** Assignment **
Which lines of the entries contain the word "agent"? Please list them.

[Exercise data Boundary: Start]

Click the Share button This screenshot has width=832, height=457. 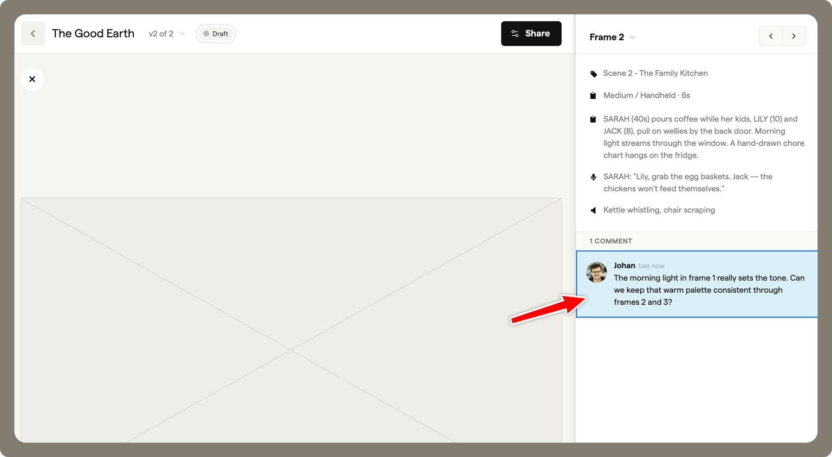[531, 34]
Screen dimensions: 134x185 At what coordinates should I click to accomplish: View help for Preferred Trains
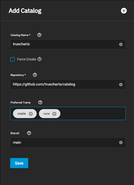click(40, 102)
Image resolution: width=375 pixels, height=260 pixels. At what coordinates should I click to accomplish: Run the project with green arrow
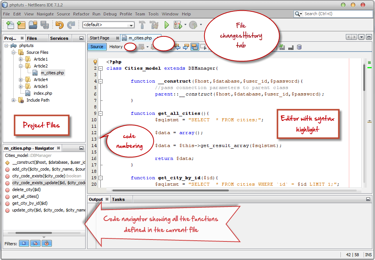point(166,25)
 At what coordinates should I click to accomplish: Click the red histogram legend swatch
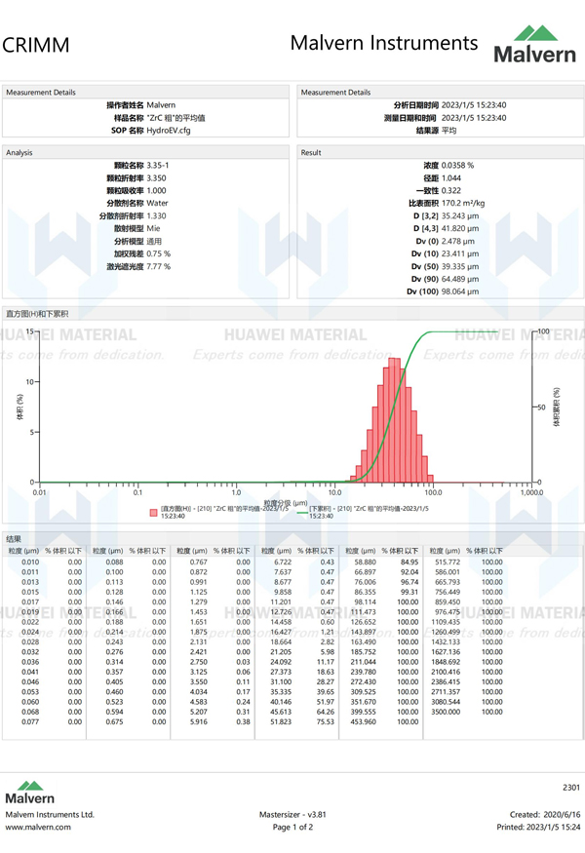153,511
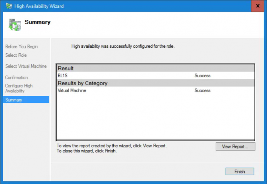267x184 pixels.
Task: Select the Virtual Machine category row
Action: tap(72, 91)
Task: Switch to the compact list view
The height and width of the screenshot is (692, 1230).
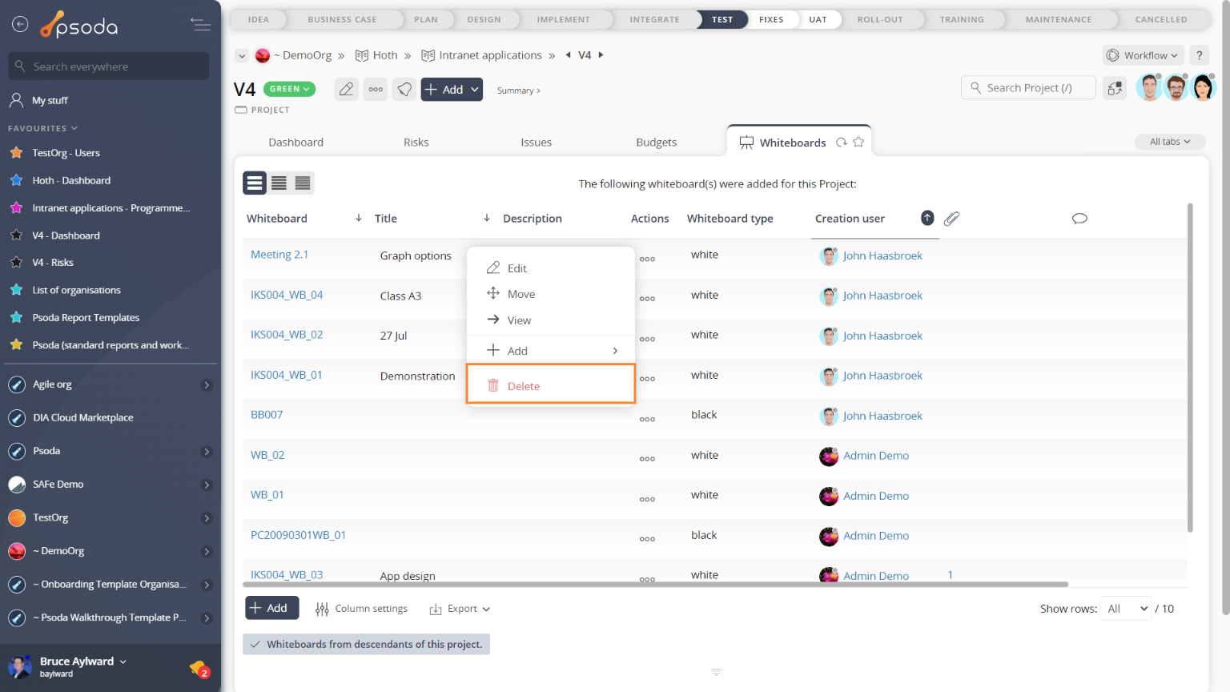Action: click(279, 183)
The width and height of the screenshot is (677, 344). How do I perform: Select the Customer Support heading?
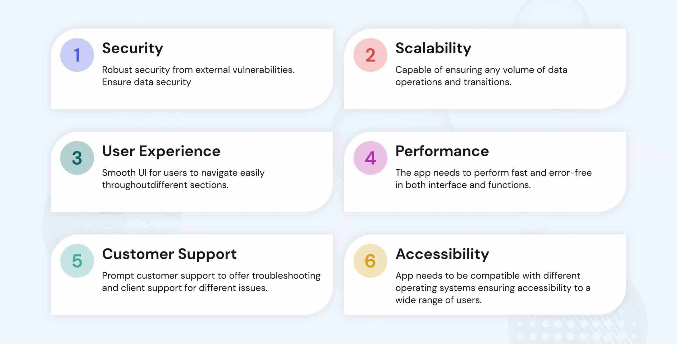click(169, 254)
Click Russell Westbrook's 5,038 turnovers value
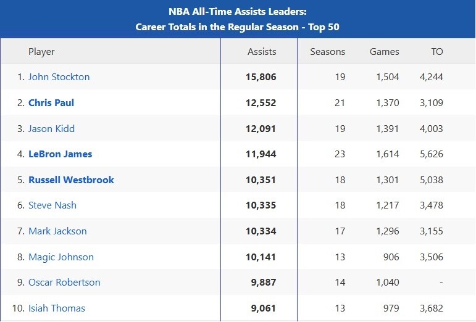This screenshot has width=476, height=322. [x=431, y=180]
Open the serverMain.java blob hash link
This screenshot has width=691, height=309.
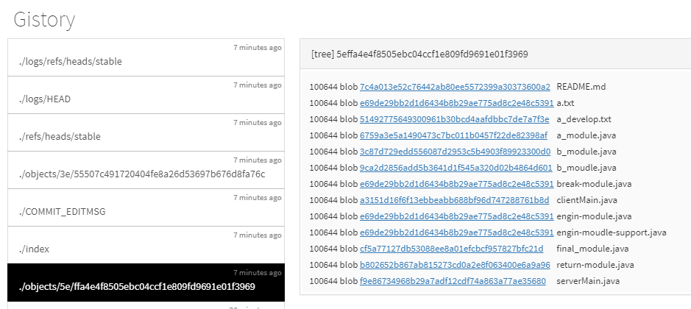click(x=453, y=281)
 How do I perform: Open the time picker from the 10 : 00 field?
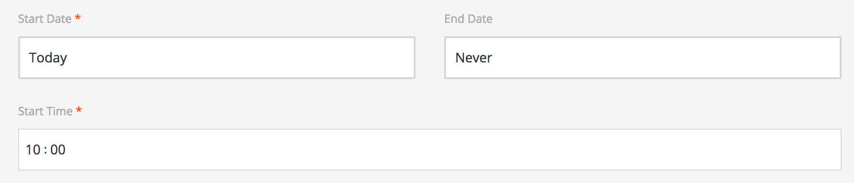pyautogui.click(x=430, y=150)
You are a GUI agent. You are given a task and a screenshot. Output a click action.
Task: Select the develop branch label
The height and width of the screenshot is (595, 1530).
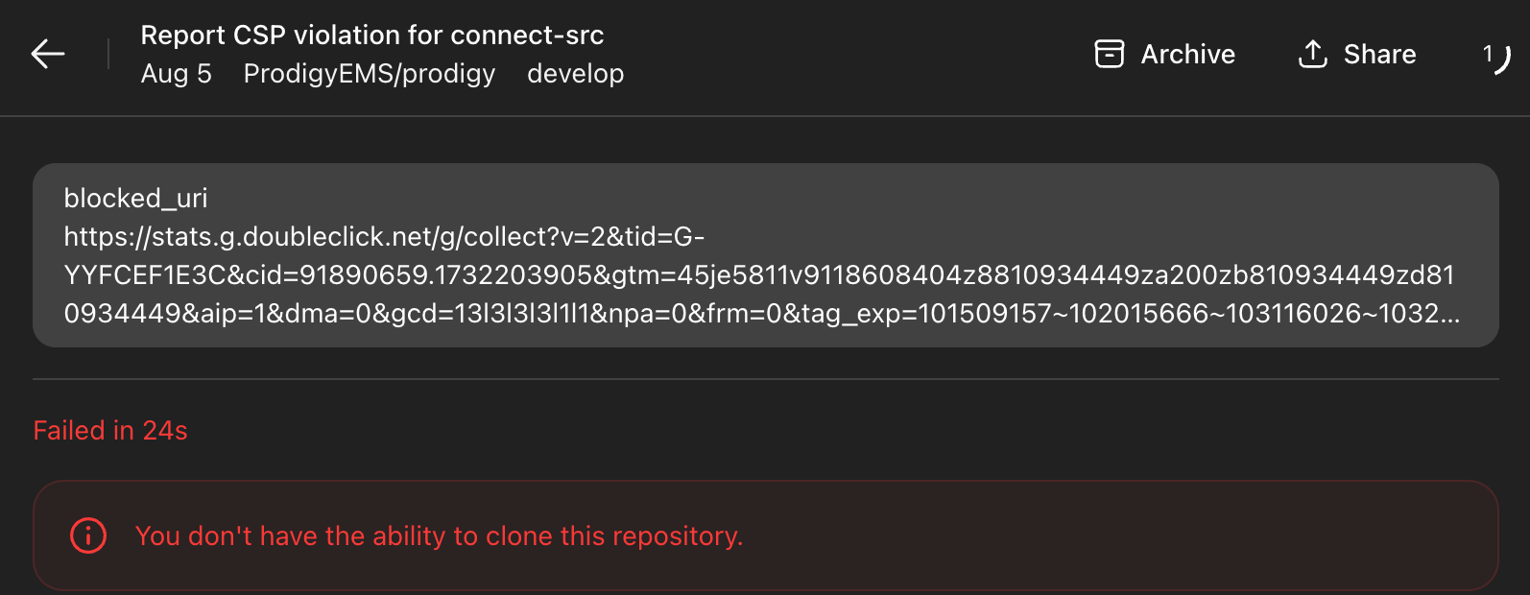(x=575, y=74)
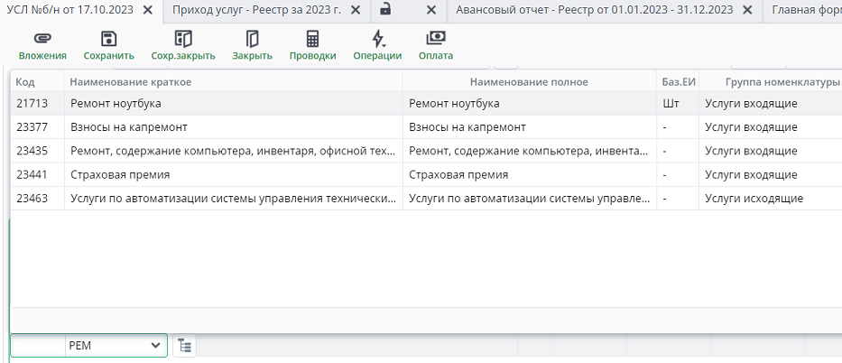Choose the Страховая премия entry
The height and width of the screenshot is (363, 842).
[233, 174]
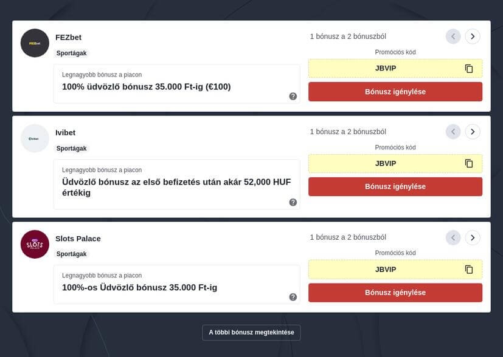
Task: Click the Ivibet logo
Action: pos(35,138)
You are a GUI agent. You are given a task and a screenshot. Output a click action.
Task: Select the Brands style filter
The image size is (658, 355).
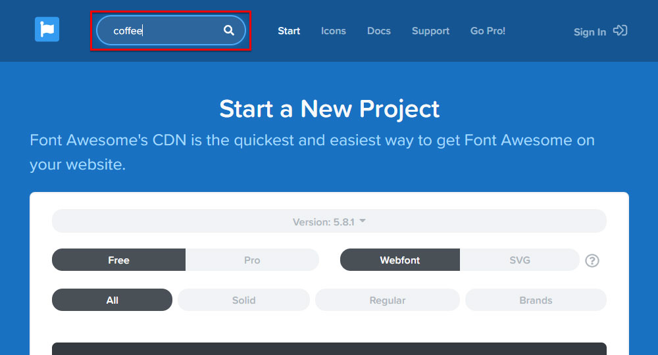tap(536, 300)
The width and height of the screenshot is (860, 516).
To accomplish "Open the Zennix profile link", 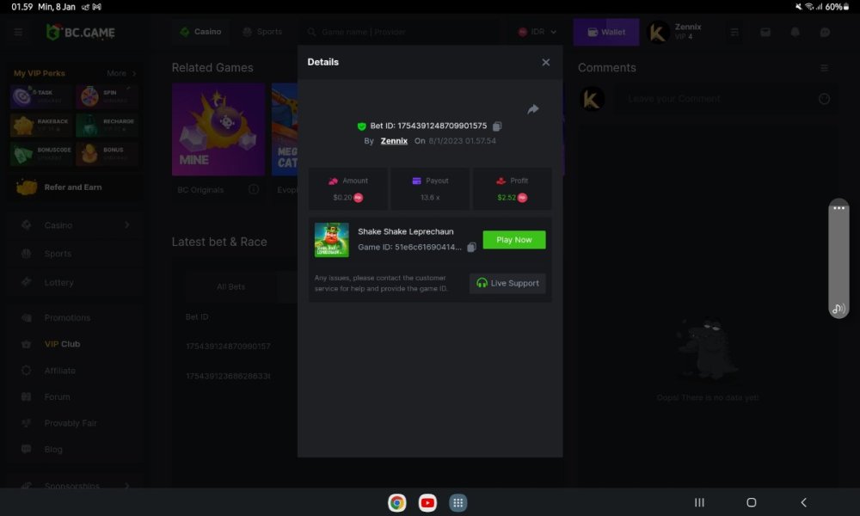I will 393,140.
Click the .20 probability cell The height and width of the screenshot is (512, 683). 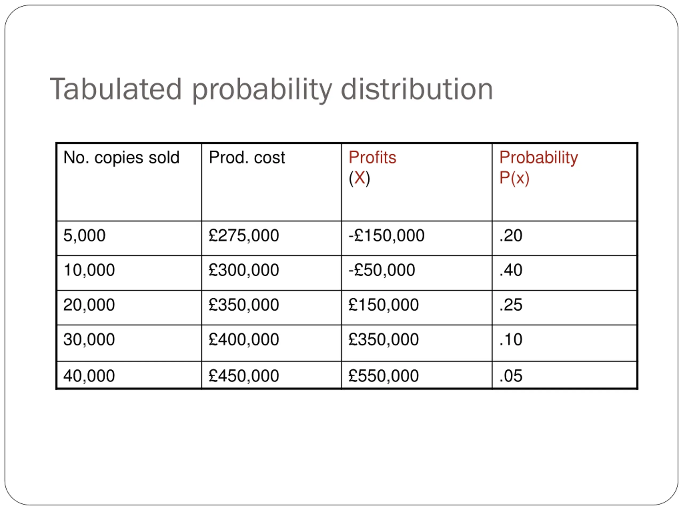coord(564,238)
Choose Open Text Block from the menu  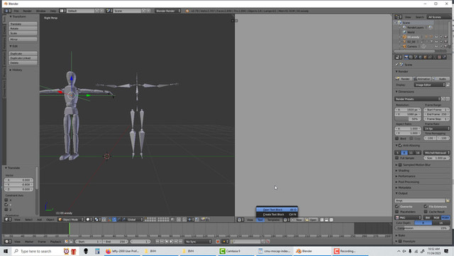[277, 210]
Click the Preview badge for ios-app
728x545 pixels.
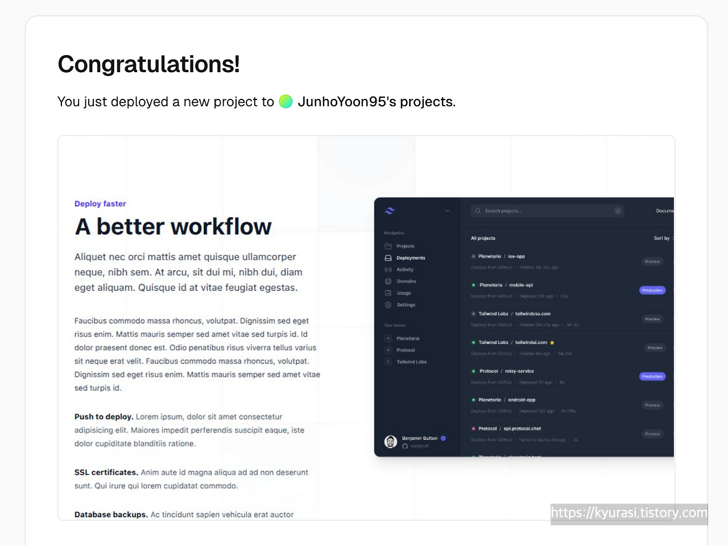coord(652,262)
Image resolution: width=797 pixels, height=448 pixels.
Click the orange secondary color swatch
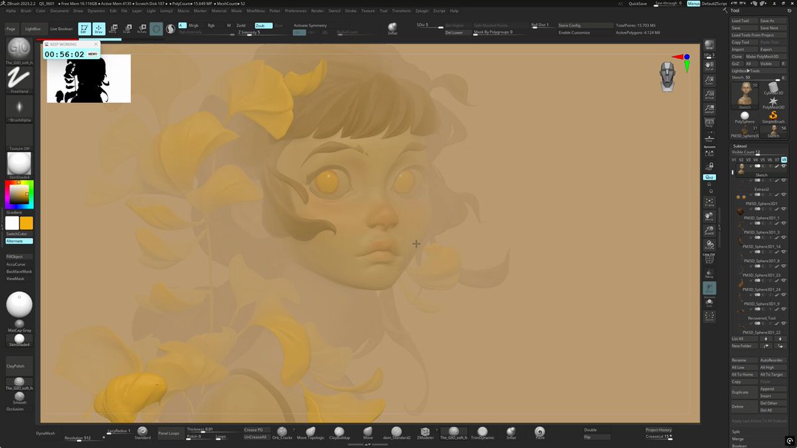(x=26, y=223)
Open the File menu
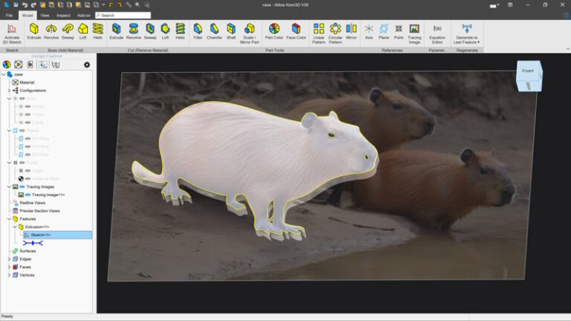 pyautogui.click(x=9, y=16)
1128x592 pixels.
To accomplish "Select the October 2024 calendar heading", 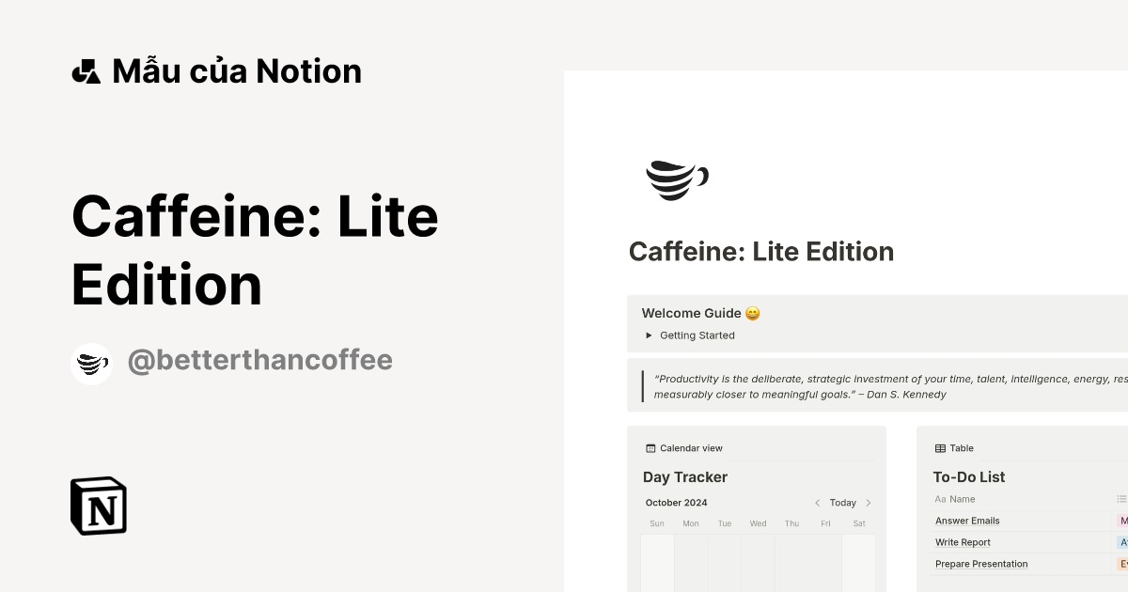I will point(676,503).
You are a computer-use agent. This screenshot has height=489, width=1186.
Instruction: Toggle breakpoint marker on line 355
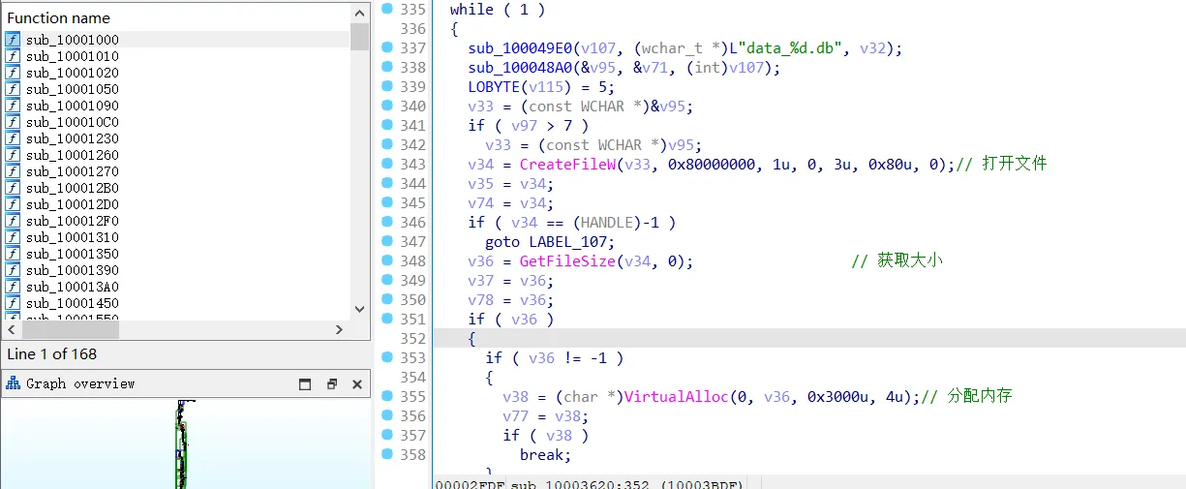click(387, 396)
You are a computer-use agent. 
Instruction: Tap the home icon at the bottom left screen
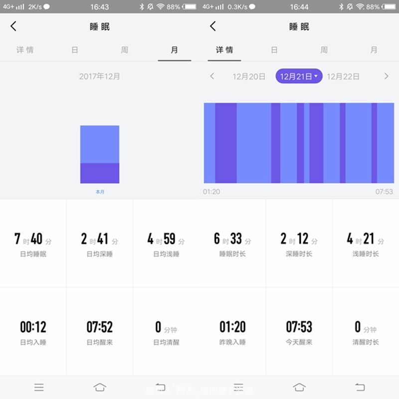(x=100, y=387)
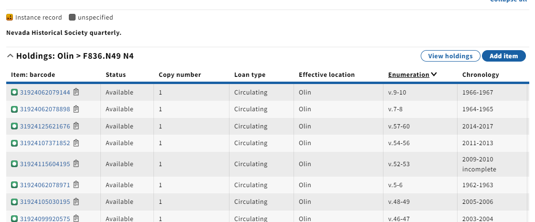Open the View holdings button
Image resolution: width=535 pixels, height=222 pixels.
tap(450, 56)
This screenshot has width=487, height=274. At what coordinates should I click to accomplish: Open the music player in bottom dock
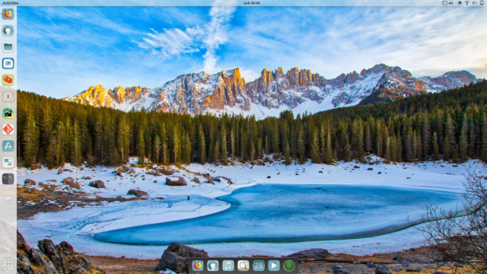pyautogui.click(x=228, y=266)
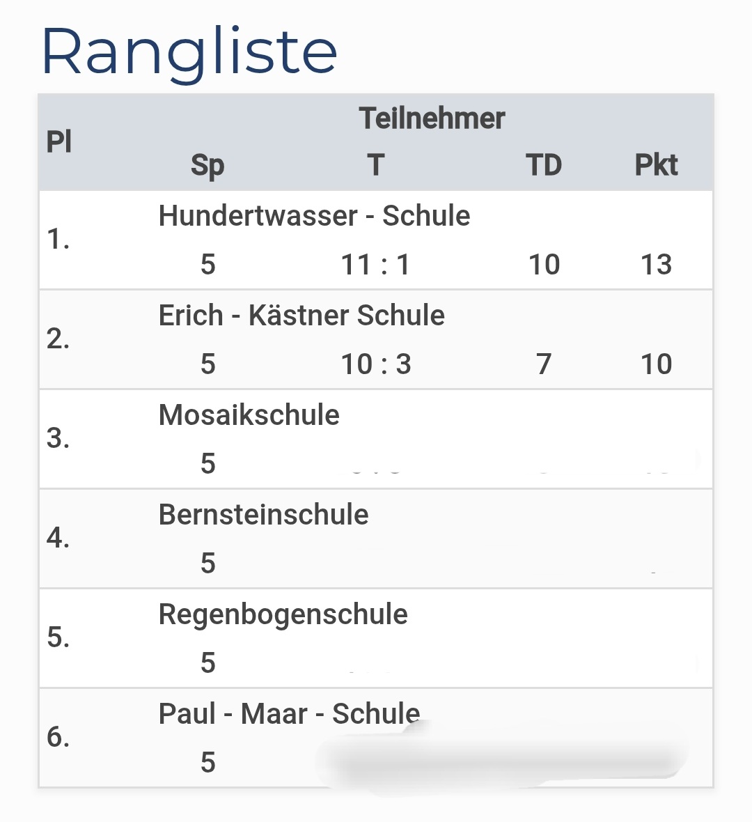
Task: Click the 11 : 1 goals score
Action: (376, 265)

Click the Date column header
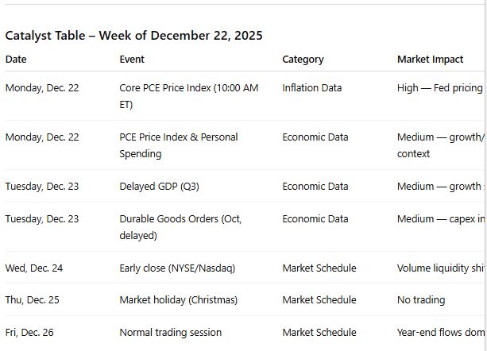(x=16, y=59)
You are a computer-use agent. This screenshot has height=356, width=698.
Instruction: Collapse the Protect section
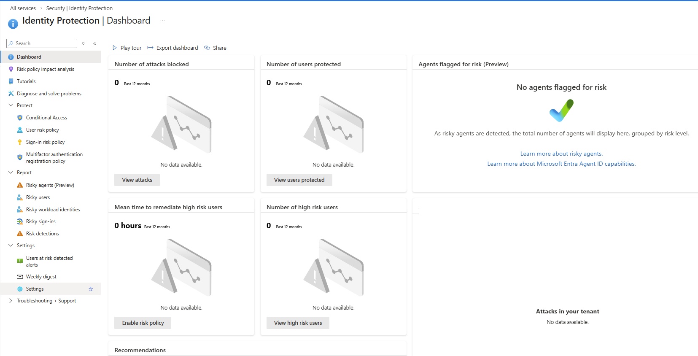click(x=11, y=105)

[Exercise data Boundary: End]

** Reply **
You are a GUI agent. You are given a task and a screenshot. Output a click action.
You are a GUI agent. You are given a task and a screenshot. Output a click action.
You are a computer-use agent. This screenshot has height=489, width=1186.
You are a computer-use agent. 
You are a computer-use agent. This screenshot has height=356, width=698.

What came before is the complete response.